**Input data**
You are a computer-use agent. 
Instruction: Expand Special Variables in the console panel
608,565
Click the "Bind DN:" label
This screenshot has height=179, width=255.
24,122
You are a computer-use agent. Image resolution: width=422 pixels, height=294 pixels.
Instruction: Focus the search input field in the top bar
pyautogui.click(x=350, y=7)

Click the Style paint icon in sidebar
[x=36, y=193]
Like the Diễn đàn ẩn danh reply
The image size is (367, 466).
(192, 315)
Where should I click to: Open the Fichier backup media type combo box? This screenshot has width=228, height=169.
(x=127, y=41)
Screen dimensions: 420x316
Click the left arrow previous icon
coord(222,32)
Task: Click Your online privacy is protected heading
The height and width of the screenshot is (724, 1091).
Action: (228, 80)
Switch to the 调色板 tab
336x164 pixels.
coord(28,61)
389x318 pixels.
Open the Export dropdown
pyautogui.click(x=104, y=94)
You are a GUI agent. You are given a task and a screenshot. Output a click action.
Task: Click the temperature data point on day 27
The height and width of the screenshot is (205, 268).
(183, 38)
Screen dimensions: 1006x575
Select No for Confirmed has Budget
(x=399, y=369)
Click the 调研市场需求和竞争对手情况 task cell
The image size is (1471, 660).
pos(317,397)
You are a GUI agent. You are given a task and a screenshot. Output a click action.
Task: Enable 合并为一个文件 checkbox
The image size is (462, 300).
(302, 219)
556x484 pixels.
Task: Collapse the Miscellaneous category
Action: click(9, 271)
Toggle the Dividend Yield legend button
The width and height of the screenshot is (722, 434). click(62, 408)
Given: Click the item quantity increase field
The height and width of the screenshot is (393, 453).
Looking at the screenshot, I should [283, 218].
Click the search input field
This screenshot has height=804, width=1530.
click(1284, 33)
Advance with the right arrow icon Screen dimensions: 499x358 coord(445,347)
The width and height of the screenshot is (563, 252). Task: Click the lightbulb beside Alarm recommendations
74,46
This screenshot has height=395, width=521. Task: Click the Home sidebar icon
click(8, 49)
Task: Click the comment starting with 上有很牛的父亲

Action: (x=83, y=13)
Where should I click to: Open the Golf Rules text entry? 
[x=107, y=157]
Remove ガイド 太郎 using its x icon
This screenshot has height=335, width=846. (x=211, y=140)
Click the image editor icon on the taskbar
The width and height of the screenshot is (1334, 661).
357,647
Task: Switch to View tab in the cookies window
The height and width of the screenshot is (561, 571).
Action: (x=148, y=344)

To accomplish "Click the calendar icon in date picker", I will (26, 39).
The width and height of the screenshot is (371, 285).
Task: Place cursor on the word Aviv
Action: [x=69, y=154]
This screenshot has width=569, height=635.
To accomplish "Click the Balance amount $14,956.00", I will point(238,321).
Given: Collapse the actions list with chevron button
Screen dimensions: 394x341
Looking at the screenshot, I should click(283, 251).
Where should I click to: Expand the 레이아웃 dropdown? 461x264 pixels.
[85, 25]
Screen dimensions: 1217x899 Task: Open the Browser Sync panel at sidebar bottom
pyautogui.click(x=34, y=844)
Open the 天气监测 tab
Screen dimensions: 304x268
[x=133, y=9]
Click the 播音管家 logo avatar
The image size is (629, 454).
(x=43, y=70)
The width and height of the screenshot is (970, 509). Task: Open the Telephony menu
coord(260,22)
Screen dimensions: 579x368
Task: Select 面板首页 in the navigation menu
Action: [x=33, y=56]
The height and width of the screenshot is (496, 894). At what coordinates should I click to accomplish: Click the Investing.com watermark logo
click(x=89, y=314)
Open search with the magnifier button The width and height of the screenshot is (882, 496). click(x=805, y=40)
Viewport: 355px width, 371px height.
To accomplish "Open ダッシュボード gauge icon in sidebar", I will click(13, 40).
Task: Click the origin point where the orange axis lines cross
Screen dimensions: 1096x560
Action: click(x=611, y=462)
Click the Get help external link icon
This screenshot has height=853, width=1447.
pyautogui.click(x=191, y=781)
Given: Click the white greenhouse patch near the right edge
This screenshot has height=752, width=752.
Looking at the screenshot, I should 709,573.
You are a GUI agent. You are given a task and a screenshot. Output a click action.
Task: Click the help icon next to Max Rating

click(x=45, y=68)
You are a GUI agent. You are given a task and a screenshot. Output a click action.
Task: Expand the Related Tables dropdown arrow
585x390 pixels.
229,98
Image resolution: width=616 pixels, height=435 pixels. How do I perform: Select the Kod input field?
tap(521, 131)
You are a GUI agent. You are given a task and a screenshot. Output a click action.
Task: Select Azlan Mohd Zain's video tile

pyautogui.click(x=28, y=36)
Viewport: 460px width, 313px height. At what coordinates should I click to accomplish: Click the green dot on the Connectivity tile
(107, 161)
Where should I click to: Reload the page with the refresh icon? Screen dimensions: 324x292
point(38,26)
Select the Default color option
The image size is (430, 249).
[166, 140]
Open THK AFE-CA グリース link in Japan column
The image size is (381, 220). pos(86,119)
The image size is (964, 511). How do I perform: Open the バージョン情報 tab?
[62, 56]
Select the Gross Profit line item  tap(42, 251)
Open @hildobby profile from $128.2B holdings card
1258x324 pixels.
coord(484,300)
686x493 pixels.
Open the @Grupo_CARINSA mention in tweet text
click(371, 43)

**To do**
Each entry needs to be given again exactly as it stands.

**Written response**
You are a computer-use agent. 
Instruction: Expand Special Variables in the console panel
608,565
Click the "Bind DN:" label
This screenshot has height=179, width=255.
24,122
You are a computer-use agent. Image resolution: width=422 pixels, height=294 pixels.
Instruction: Focus the search input field in the top bar
pyautogui.click(x=350, y=7)

Click the Style paint icon in sidebar
[x=36, y=193]
Like the Diễn đàn ẩn danh reply
The image size is (367, 466).
(192, 315)
Where should I click to: Open the Fichier backup media type combo box? This screenshot has width=228, height=169.
(x=127, y=41)
Screen dimensions: 420x316
Click the left arrow previous icon
coord(222,32)
Task: Click Your online privacy is protected heading
The height and width of the screenshot is (724, 1091).
Action: (228, 80)
Switch to the 调色板 tab
336x164 pixels.
coord(28,61)
389x318 pixels.
Open the Export dropdown
pyautogui.click(x=104, y=94)
You are a GUI agent. You are given a task and a screenshot. Output a click action.
Task: Click the temperature data point on day 27
The height and width of the screenshot is (205, 268).
(183, 38)
Screen dimensions: 1006x575
Select No for Confirmed has Budget
(x=399, y=369)
Click the 调研市场需求和竞争对手情况 task cell
The image size is (1471, 660).
pos(317,397)
You are a GUI agent. You are given a task and a screenshot. Output a click action.
Task: Enable 合并为一个文件 checkbox
The image size is (462, 300).
(302, 219)
556x484 pixels.
Task: Collapse the Miscellaneous category
Action: click(9, 271)
Toggle the Dividend Yield legend button
The width and height of the screenshot is (722, 434). click(62, 408)
Given: Click the item quantity increase field
The height and width of the screenshot is (393, 453).
Looking at the screenshot, I should [283, 218].
Click the search input field
This screenshot has height=804, width=1530.
click(1284, 33)
Advance with the right arrow icon Screen dimensions: 499x358 coord(445,347)
The width and height of the screenshot is (563, 252). Task: Click the lightbulb beside Alarm recommendations
74,46
This screenshot has height=395, width=521. Task: Click the Home sidebar icon
click(8, 49)
Task: Click the comment starting with 上有很牛的父亲

Action: (x=83, y=13)
Where should I click to: Open the Golf Rules text entry? 
[x=107, y=157]
Remove ガイド 太郎 using its x icon
This screenshot has height=335, width=846. (x=211, y=140)
Click the image editor icon on the taskbar
The width and height of the screenshot is (1334, 661).
357,647
Task: Switch to View tab in the cookies window
The height and width of the screenshot is (561, 571).
Action: (x=148, y=344)

To accomplish "Click the calendar icon in date picker", I will (26, 39).
The width and height of the screenshot is (371, 285).
Task: Place cursor on the word Aviv
Action: [x=69, y=154]
This screenshot has width=569, height=635.
To accomplish "Click the Balance amount $14,956.00", I will point(238,321).
Given: Collapse the actions list with chevron button
Screen dimensions: 394x341
Looking at the screenshot, I should click(283, 251).
Where should I click to: Expand the 레이아웃 dropdown? 461x264 pixels.
[85, 25]
Screen dimensions: 1217x899 Task: Open the Browser Sync panel at sidebar bottom
pyautogui.click(x=34, y=844)
Open the 天气监测 tab
Screen dimensions: 304x268
[x=133, y=9]
Click the 播音管家 logo avatar
The image size is (629, 454).
(x=43, y=70)
The width and height of the screenshot is (970, 509). Task: Open the Telephony menu
coord(260,22)
Screen dimensions: 579x368
Task: Select 面板首页 in the navigation menu
Action: [x=33, y=56]
The height and width of the screenshot is (496, 894). At what coordinates should I click to accomplish: Click the Investing.com watermark logo
click(x=89, y=314)
Open search with the magnifier button The width and height of the screenshot is (882, 496). click(x=805, y=40)
Viewport: 355px width, 371px height.
To accomplish "Open ダッシュボード gauge icon in sidebar", I will click(13, 40).
Task: Click the origin point where the orange axis lines cross
Screen dimensions: 1096x560
Action: click(x=611, y=462)
Click the Get help external link icon
This screenshot has height=853, width=1447.
pyautogui.click(x=191, y=781)
Given: Click the white greenhouse patch near the right edge
This screenshot has height=752, width=752.
Looking at the screenshot, I should 709,573.
You are a GUI agent. You are given a task and a screenshot. Output a click action.
Task: Click the help icon next to Max Rating

click(x=45, y=68)
You are a GUI agent. You are given a task and a screenshot. Output a click action.
Task: Expand the Related Tables dropdown arrow
585x390 pixels.
229,98
Image resolution: width=616 pixels, height=435 pixels. How do I perform: Select the Kod input field?
tap(521, 131)
You are a GUI agent. You are given a task and a screenshot. Output a click action.
Task: Select Azlan Mohd Zain's video tile

pyautogui.click(x=28, y=36)
Viewport: 460px width, 313px height. At what coordinates should I click to accomplish: Click the green dot on the Connectivity tile
(107, 161)
Where should I click to: Reload the page with the refresh icon? Screen dimensions: 324x292
point(38,26)
Select the Default color option
The image size is (430, 249).
[166, 140]
Open THK AFE-CA グリース link in Japan column
The image size is (381, 220). pos(86,119)
The image size is (964, 511). How do I perform: Open the バージョン情報 tab?
[62, 56]
Select the Gross Profit line item  tap(42, 251)
Open @hildobby profile from $128.2B holdings card
1258x324 pixels.
coord(484,300)
686x493 pixels.
Open the @Grupo_CARINSA mention in tweet text
click(371, 43)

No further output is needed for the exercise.